Niusia Janowski
Title: A life apart
Author: Niusia Janowski
Publisher: Self Published
Place of publication: Melbourne
Year of Publication: 1993
Location of Book: Makor Jewish Community Library, Melbourne Jewish Community Library, Melbourne
Cities/town/camps: Poland: Szczebra, Studzieniczne, Lipowiec, Augustow, Lodz
Note: those cities/towns/camps underlined are those which are most central to the narrative
A Life Apart is the story Niusia Janowski’s survival during the war years. It also devotes considerable space to the fate of many of her family and friends. Pages 6-41 portray Janowski’s experiences working in towns such as Studzieniczne, Lipowiec, and Augustow. Pages 42-62 describe Janowski’s time with the German army, in Szczebra and on their journey westward. Pages 63-81 deal with her time after liberation until her return to Lodz. Pages 82-120 recount the stories of what happened to Janowski’s family and friends during the war, while pages 121-147 give the reader an insight into Janowski’s family life before the war. There are also a brief epilogue and a number of photos and documents in the book. Janowski intended the book to be, “a sort of verbal family photo album” for her children, who never knew their grandparents or many of their other relatives. Her story was written in Polish from 1989 to 1992, then translated into English and published by the Jewish Holocaust Centre in 1993.
The first section of the book deals with the years 1941-1945, when Janowski, a Polish Jew separated from her family after escaping from Lodz ghetto, adopts a new identity. Blessed with a ‘non-Jewish’ appearance, Janowski took on the name of Stefania Wodzinska, a girl that she used to know, and managed to convince a priest to give her Christian identity papers. Janowski drifts from job to job, city to city. Initially working in Studzieniczne, with good friend Zosia, as a fieldworker during the summer harvest period, Janowski then moves on to a clerical position at Herman Goering Werke, a sawmill in Lipowiec. Here her Jewish past is discovered for the first time, forcing her to leave her position. This happens again while working at the railway station. Janowski then moves on to a physically demanding job in Augustow, drying up swamps near the river. When Hitler begins to taste defeat on the Russian front, she is ordered to go and work for the German Army.

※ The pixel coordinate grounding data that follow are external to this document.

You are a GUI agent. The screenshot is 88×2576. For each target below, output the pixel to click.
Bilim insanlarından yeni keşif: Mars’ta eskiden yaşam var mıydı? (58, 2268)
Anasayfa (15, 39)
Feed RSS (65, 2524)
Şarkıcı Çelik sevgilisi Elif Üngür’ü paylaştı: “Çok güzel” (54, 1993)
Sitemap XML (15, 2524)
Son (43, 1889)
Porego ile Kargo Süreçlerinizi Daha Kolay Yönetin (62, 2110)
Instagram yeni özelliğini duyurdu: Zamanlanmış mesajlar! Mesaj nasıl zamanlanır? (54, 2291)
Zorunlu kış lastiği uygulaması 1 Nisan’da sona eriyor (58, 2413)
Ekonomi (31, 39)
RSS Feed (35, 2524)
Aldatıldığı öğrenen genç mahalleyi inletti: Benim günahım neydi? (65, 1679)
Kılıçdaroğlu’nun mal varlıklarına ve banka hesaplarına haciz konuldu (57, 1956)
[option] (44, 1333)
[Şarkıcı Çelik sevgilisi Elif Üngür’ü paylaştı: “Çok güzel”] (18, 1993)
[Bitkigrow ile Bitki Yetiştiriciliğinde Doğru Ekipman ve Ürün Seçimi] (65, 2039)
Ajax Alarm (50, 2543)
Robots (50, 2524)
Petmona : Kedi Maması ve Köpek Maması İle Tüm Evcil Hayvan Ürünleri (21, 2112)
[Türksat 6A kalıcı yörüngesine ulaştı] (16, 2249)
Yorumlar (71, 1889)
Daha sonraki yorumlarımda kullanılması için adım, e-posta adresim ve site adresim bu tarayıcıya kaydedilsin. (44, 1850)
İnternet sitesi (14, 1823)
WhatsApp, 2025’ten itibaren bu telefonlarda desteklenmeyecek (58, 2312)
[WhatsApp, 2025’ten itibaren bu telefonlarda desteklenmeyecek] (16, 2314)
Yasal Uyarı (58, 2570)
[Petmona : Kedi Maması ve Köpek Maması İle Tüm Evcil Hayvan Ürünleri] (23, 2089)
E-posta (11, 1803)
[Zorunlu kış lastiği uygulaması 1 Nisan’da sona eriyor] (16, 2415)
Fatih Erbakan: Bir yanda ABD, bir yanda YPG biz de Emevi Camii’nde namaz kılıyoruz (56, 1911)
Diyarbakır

After many months attached to a cavalry unit in the German army, Janowski decides to escape. After hiding in a cellar for two days, she eventually comes out upon hearing Russian voices. When the Russian soldiers discover that she has been working for the German Army, she is labelled a traitor and put in the hands of the NKVD (the secret police) where she is interrogated for many days until her release. In April 1945 Janowski starts the journey home to Lodz in search of surviving family.
The second section deals with what happened to Janowski’s family, both those that survived and those who did not. It becomes apparent that many spent time in the Warsaw ghetto, and many of those that did not survive were murdered in the Auschwitz gas chambers. Both of Janowski’s parents and most of her wider family perished in Holocaust.
The final section portrays what life was like in Lodz before the year 1941, when people were only just beginning to feel the effects of the Nazi regime. Janowski describes experiences and people from her childhood, including her household maids. Their family was very well off, thanks to her father’s successful family business. Unfortunately, he lost much of their fortune to gambling and the effects of the war.
The jumps between places and dates in the book, and the lack of chapters, can be somewhat disorienting for the reader. This slightly disordered narrative, however, is due to the fact that A Life Apart is primarily about one woman’s memories and experiences, particularly those relating to the people she encountered. Great attention is dedicated to Janowski’s family and friends and their lives before and during the war. Indeed, the text is rich in personal anecdotes and fond recollections of a world that was lost forever. Despite the horror, those that helped Janowski remind the reader to, in her own words, “never give up on human decency.”